ANN Assisted-IoT Enabled COVID-19 Patient Monitoring

IEEE Access. 2021 Mar 9:9:42483-42492. doi: 10.1109/ACCESS.2021.3064826. eCollection 2021.

Abstract

COVID-19 is an extremely dangerous disease because of its highly infectious nature. In order to provide a quick and immediate identification of infection, a proper and immediate clinical support is needed. Researchers have proposed various Machine Learning and smart IoT based schemes for categorizing the COVID-19 patients. Artificial Neural Networks (ANN) that are inspired by the biological concept of neurons are generally used in various applications including healthcare systems. The ANN scheme provides a viable solution in the decision making process for managing the healthcare information. This manuscript endeavours to illustrate the applicability and suitability of ANN by categorizing the status of COVID-19 patients' health into infected (IN), uninfected (UI), exposed (EP) and susceptible (ST). In order to do so, Bayesian and back propagation algorithms have been used to generate the results. Further, viterbi algorithm is used to improve the accuracy of the proposed system. The proposed mechanism is validated over various accuracy and classification parameters against conventional Random Tree (RT), Fuzzy C Means (FCM) and REPTree (RPT) methods.

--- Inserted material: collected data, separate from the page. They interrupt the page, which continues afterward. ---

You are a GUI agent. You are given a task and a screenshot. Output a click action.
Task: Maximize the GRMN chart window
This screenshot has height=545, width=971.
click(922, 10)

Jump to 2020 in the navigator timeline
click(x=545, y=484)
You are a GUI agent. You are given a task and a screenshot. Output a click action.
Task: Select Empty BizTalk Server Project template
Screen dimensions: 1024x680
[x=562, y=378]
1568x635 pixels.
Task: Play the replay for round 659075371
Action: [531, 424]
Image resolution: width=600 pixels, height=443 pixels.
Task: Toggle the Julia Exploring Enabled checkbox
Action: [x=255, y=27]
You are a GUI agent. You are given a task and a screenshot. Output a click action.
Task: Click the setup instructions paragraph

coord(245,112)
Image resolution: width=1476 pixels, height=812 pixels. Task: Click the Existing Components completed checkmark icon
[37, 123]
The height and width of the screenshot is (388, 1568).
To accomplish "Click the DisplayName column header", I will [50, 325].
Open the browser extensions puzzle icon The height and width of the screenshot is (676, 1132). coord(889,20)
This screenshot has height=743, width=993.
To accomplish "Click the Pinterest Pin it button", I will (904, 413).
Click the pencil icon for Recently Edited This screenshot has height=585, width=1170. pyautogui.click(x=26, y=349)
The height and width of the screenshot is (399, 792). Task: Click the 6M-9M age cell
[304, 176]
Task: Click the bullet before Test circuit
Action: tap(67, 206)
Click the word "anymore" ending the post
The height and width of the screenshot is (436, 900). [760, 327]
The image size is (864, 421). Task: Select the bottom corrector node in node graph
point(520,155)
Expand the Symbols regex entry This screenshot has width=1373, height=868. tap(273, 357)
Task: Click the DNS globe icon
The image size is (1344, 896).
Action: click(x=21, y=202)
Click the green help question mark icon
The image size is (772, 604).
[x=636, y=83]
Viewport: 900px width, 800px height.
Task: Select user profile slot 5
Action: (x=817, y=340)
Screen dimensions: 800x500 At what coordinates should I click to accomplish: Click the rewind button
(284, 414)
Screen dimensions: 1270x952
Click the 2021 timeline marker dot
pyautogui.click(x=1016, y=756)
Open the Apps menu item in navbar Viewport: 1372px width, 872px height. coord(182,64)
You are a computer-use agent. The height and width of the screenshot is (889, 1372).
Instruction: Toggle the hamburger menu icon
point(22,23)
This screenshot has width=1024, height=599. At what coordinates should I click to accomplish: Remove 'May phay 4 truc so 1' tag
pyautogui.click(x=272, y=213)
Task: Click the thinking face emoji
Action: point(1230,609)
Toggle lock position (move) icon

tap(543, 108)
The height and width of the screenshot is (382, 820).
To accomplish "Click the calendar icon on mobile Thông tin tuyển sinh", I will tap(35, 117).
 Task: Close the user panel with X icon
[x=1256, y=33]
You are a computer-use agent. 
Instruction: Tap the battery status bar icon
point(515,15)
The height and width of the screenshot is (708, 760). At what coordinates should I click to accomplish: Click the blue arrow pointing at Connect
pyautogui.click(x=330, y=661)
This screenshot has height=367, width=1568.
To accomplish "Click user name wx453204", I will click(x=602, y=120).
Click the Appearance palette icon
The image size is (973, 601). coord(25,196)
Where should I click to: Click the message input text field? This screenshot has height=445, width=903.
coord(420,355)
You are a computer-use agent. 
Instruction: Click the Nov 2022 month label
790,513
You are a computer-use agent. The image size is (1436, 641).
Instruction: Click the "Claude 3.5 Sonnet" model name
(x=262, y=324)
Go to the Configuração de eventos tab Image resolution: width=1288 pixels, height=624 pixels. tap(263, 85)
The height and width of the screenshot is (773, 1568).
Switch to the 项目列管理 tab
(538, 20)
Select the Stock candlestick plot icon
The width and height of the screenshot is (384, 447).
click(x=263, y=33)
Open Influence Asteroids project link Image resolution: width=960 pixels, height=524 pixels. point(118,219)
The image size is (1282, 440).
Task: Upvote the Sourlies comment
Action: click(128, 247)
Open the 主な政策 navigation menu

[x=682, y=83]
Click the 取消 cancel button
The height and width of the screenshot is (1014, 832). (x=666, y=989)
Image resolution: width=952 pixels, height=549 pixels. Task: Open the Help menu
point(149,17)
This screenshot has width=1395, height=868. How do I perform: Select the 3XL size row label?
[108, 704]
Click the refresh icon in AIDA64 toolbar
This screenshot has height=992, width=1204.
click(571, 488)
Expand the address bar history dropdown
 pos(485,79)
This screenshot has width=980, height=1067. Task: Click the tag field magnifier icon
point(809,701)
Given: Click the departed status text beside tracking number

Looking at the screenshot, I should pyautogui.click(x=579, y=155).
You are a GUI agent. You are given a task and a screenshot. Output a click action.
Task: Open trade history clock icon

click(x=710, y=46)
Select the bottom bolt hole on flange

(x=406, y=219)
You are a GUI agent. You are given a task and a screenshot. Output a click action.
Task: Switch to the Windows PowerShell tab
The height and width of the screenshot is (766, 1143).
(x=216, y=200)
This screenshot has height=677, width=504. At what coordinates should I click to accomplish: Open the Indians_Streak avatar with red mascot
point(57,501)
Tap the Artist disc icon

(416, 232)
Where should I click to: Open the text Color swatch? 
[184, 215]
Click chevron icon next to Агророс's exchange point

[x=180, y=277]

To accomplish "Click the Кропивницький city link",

Keywords: Artificial neural network; COVID 19 patients’ identification; back propagation network; multi-perceptron layer; security in healthcare.

Grants and funding

This work was supported in part by the Deanship of Scientific Research at King Saud University, Riyadh, Saudi Arabia through the Vice Deanship of Scientific Research Chairs: Chair of Pervasive and Mobile Computing, in part by the Tomsk Polytechnic University, Russia, through the Competitive Enhancement Program, and in part by the Sri Lanka Technological Campus, Sri Lanka, Seed under Grant RRSG/20/B15.